_To be done_:
Substitute "Display size" for each occurrence of "Screen dimensions" in the lines below, and leave everything else unchanged.
──────── Source records ────────
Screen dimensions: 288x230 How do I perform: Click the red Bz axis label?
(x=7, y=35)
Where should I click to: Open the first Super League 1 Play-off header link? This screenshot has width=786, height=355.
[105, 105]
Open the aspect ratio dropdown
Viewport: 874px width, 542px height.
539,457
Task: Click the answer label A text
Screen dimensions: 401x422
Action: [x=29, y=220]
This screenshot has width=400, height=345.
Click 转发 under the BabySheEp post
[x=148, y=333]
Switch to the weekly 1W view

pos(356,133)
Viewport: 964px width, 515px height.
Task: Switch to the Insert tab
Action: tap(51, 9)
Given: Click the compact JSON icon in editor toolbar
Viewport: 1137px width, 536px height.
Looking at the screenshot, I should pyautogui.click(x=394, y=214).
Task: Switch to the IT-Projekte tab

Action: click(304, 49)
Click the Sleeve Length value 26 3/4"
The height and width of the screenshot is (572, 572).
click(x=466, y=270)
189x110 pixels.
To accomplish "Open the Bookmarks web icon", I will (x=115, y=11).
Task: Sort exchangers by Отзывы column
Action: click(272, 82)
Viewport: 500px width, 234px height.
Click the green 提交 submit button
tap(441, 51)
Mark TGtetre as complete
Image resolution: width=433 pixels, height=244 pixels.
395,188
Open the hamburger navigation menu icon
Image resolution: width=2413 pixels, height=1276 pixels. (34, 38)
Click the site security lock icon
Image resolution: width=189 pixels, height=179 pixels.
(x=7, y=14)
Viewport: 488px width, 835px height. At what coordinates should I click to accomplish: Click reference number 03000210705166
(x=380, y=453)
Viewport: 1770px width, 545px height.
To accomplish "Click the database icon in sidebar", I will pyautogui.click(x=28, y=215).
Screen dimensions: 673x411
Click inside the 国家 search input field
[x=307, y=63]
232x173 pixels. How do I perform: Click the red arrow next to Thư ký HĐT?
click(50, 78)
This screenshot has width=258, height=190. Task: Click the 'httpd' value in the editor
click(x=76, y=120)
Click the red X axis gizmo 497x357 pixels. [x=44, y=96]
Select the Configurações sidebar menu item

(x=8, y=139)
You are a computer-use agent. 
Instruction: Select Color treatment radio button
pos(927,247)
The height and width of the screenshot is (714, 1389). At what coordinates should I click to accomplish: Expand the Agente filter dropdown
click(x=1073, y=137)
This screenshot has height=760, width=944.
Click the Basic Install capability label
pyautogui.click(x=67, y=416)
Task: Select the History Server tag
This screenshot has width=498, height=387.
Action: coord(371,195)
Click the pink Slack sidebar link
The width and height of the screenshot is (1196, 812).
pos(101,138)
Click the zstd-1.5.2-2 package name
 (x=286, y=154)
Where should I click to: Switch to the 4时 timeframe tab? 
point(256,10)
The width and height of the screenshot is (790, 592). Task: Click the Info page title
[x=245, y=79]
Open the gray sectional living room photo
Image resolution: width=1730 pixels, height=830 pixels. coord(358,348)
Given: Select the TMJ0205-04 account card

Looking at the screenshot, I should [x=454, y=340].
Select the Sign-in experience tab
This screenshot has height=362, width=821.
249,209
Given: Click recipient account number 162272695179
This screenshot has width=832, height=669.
────────
_Answer_:
Display size: 288x230 How do I perform: Click the red Bz axis label?
(x=7, y=35)
Where should I click to: Open the first Super League 1 Play-off header link? This screenshot has width=786, height=355.
[105, 105]
Open the aspect ratio dropdown
Viewport: 874px width, 542px height.
539,457
Task: Click the answer label A text
Display size: 401x422
Action: [x=29, y=220]
This screenshot has width=400, height=345.
Click 转发 under the BabySheEp post
[x=148, y=333]
Switch to the weekly 1W view

pos(356,133)
Viewport: 964px width, 515px height.
Task: Switch to the Insert tab
Action: tap(51, 9)
Given: Click the compact JSON icon in editor toolbar
Viewport: 1137px width, 536px height.
Looking at the screenshot, I should pyautogui.click(x=394, y=214).
Task: Switch to the IT-Projekte tab

Action: click(304, 49)
Click the Sleeve Length value 26 3/4"
The height and width of the screenshot is (572, 572).
click(x=466, y=270)
189x110 pixels.
To accomplish "Open the Bookmarks web icon", I will (x=115, y=11).
Task: Sort exchangers by Отзывы column
Action: click(272, 82)
Viewport: 500px width, 234px height.
Click the green 提交 submit button
tap(441, 51)
Mark TGtetre as complete
Image resolution: width=433 pixels, height=244 pixels.
395,188
Open the hamburger navigation menu icon
Image resolution: width=2413 pixels, height=1276 pixels. (34, 38)
Click the site security lock icon
Image resolution: width=189 pixels, height=179 pixels.
(x=7, y=14)
Viewport: 488px width, 835px height. At what coordinates should I click to accomplish: Click reference number 03000210705166
(x=380, y=453)
Viewport: 1770px width, 545px height.
To accomplish "Click the database icon in sidebar", I will pyautogui.click(x=28, y=215).
Display size: 673x411
Click inside the 国家 search input field
[x=307, y=63]
232x173 pixels. How do I perform: Click the red arrow next to Thư ký HĐT?
click(50, 78)
This screenshot has width=258, height=190. Task: Click the 'httpd' value in the editor
click(x=76, y=120)
Click the red X axis gizmo 497x357 pixels. [x=44, y=96]
Select the Configurações sidebar menu item

(x=8, y=139)
You are a computer-use agent. 
Instruction: Select Color treatment radio button
pos(927,247)
The height and width of the screenshot is (714, 1389). At what coordinates should I click to accomplish: Expand the Agente filter dropdown
click(x=1073, y=137)
This screenshot has height=760, width=944.
Click the Basic Install capability label
pyautogui.click(x=67, y=416)
Task: Select the History Server tag
This screenshot has width=498, height=387.
Action: coord(371,195)
Click the pink Slack sidebar link
The width and height of the screenshot is (1196, 812).
pos(101,138)
Click the zstd-1.5.2-2 package name
 (x=286, y=154)
Where should I click to: Switch to the 4时 timeframe tab? 
point(256,10)
The width and height of the screenshot is (790, 592). Task: Click the Info page title
[x=245, y=79]
Open the gray sectional living room photo
Image resolution: width=1730 pixels, height=830 pixels. coord(358,348)
Given: Select the TMJ0205-04 account card

Looking at the screenshot, I should [x=454, y=340].
Select the Sign-in experience tab
This screenshot has height=362, width=821.
249,209
Given: Click recipient account number 162272695179
This screenshot has width=832, height=669.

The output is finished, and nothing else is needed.